A heat transfer study from rotating two-pass ducts is presented. A rotating two-pass duct simulates the conditions in a serpentine coolant passage of a turbine blade. This work is mostly experimental with support from numerical predictions. The experiment is carried with two cross-sectional geometries, namely square and triangular cross-sections. In rotation, the Coriolis and rotational buoyancy forces cause different heat transfer patterns from the leading and trailing surfaces. Numerical computations with two equation turbulence models predict the complicated flow structure in rotation. Results show that secondary flow develops in rotation.
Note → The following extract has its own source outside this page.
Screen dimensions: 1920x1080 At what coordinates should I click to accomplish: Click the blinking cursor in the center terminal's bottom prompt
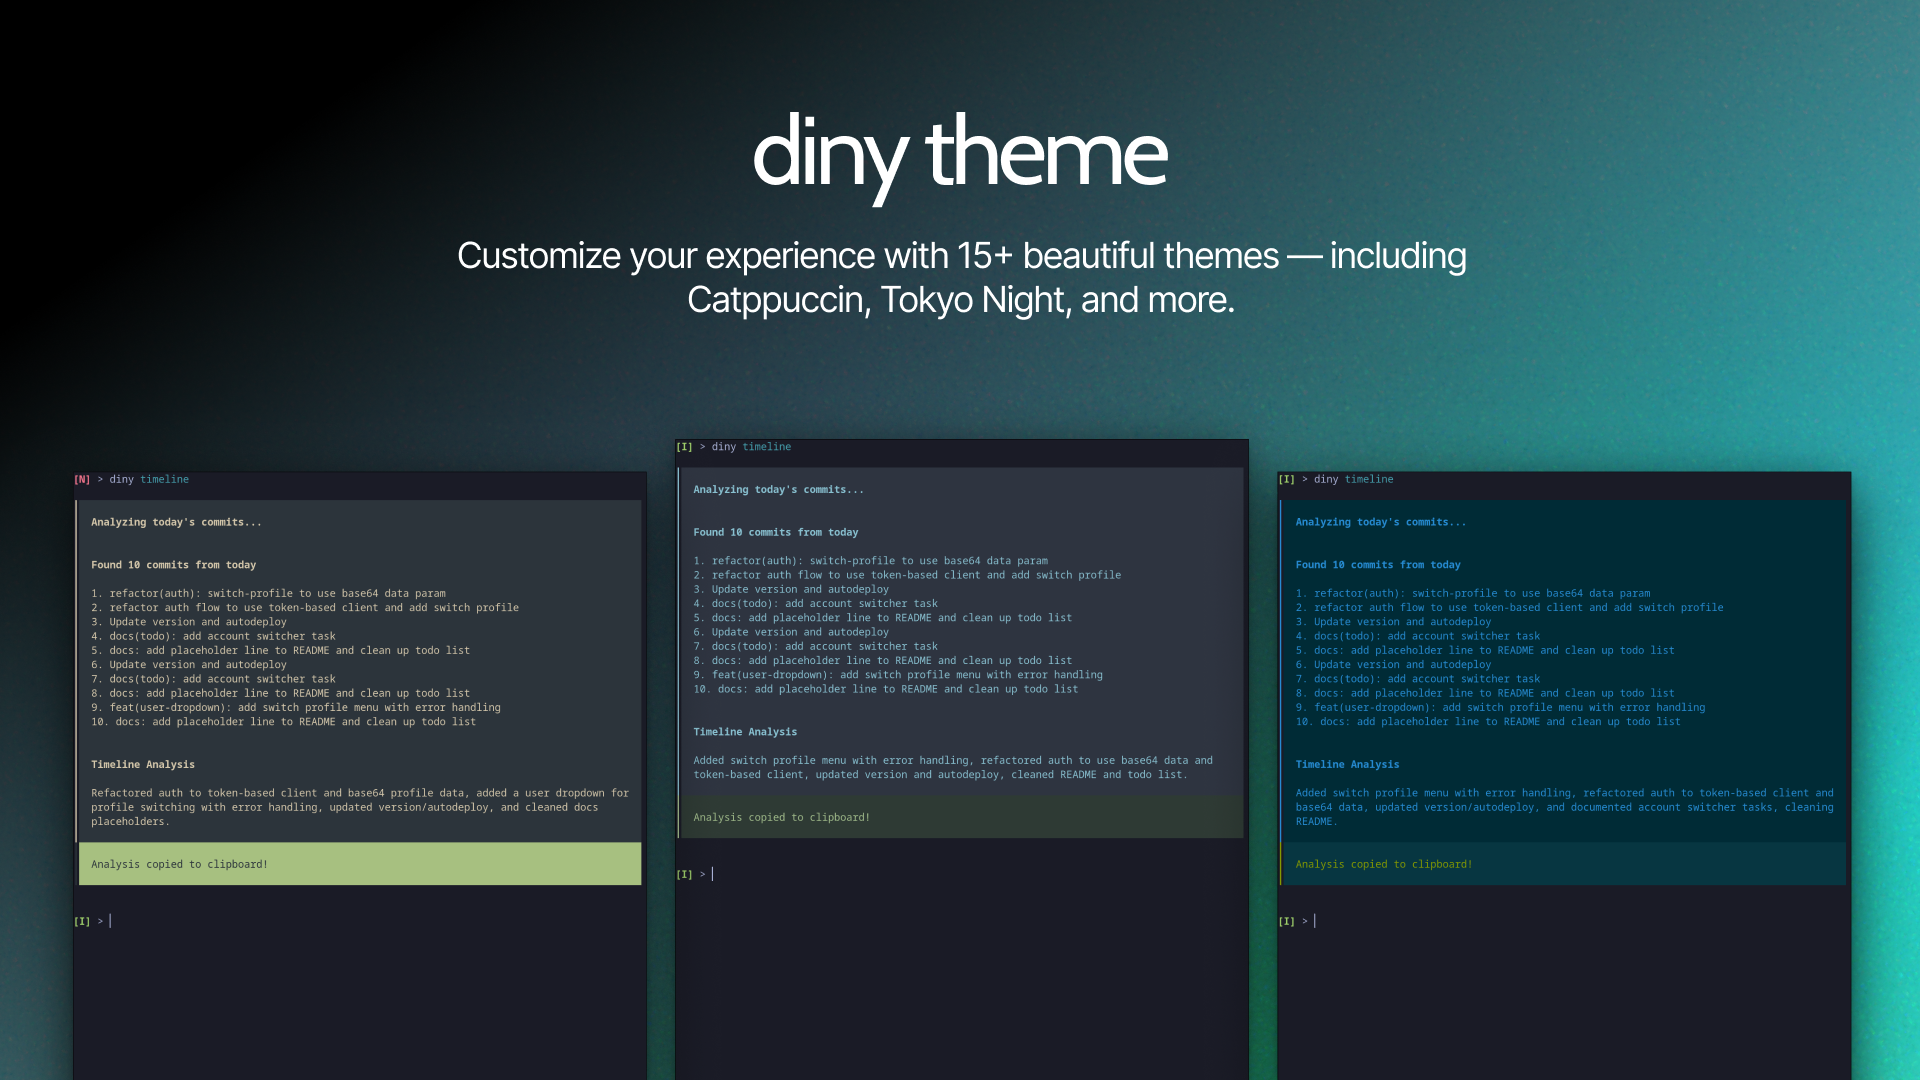pos(713,873)
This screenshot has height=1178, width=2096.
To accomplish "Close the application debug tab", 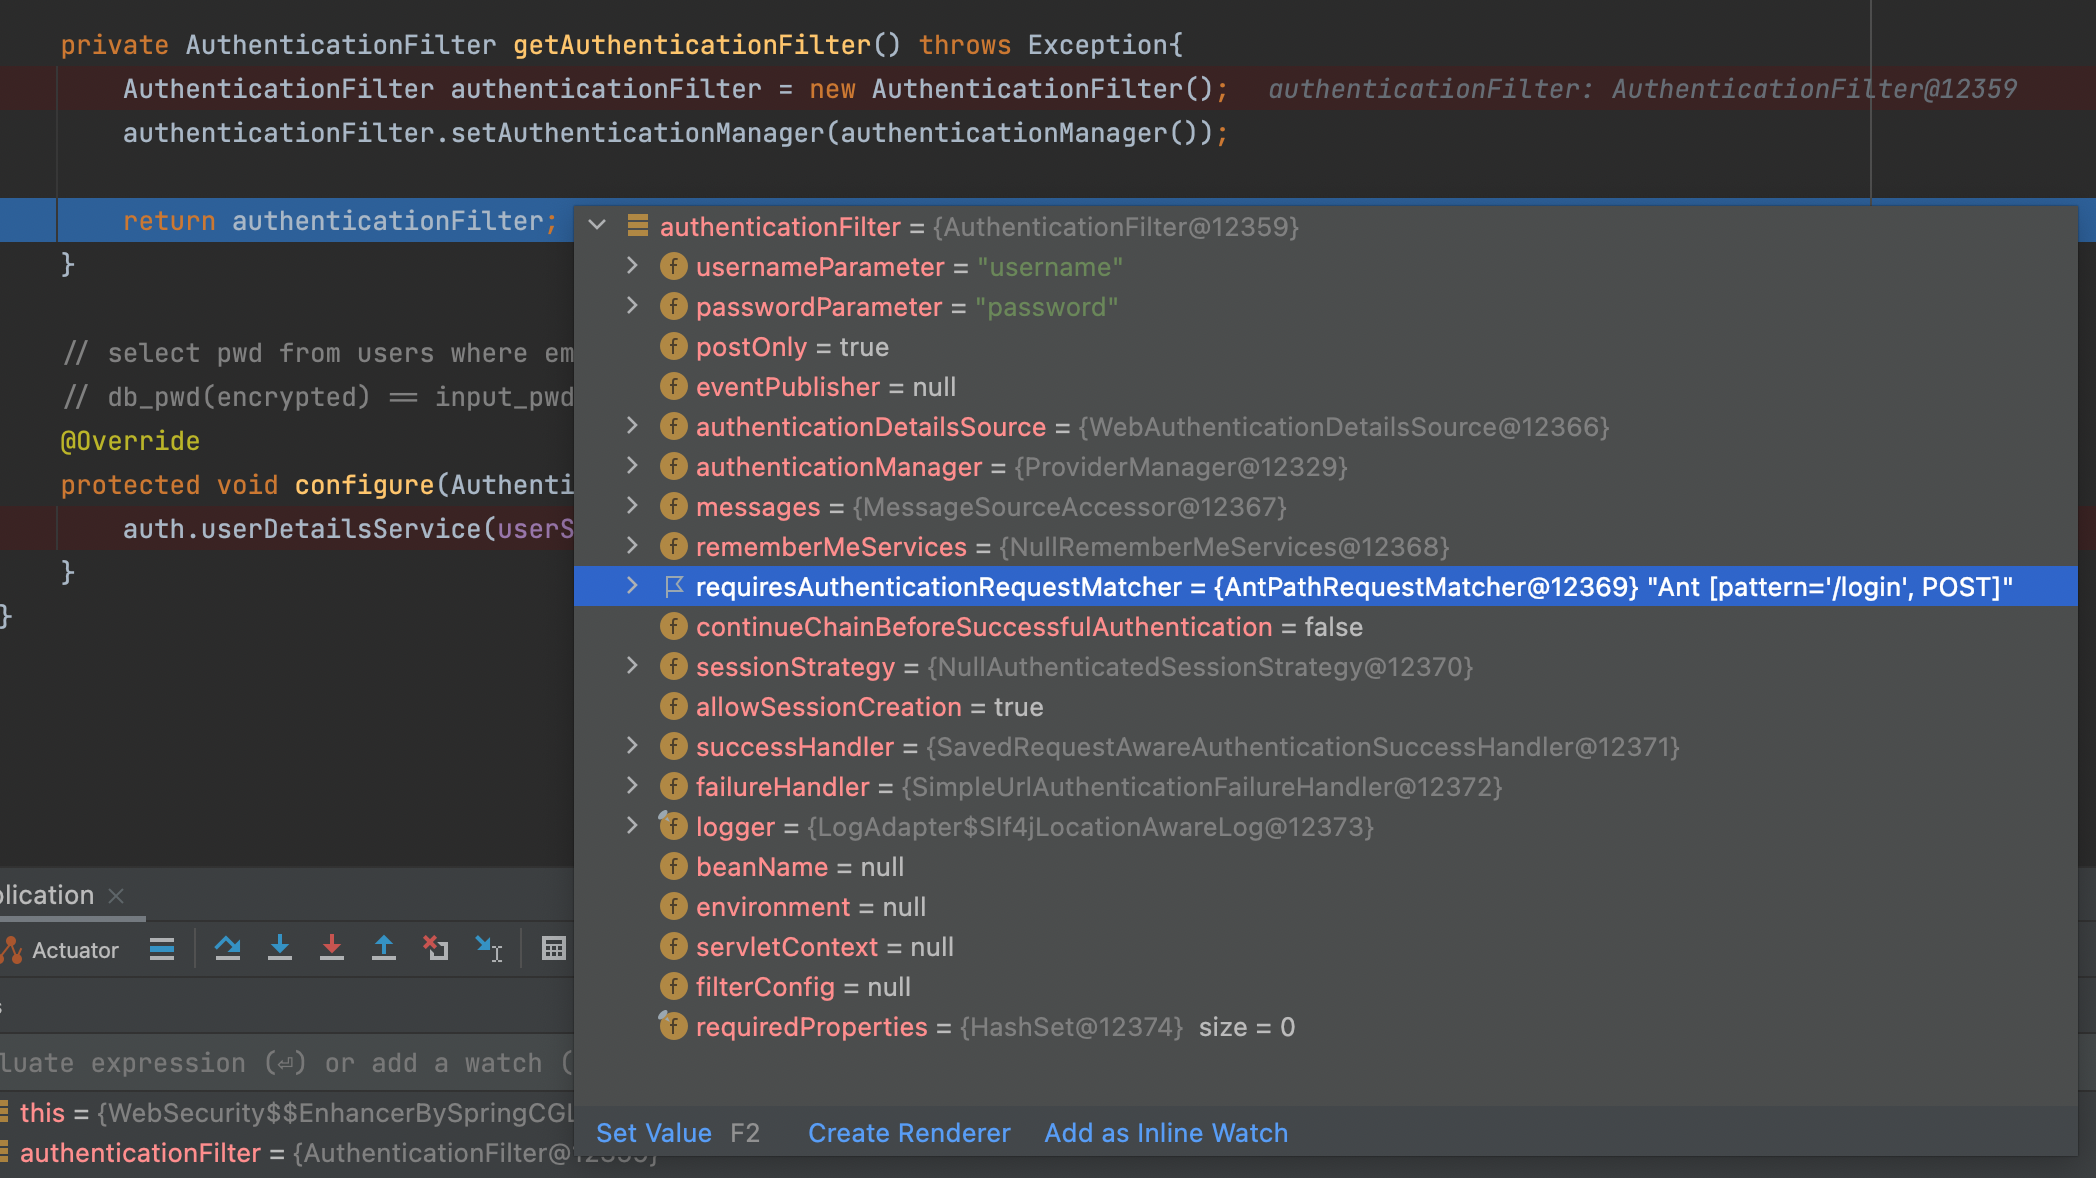I will (x=116, y=896).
This secondary flow redistributes the core flow and turbulence in an asymmetric fashion inside the coolant channel. The heat transfer from the first pass trailing and the second pass leading surfaces are augmented by rotation. However, the first pass leading and the second pass trailing surfaces show a decrease in heat transfer coefficient in rotation. The model orientation of the coolant channel has significant effect on the secondary flow and heat transfer pattern. Ribs placed oblique to the bulk flow generate secondary flows of their own. This secondary flow from ribs interacts with the secondary flow from rotation and creates new characteristic processes in heat transfer.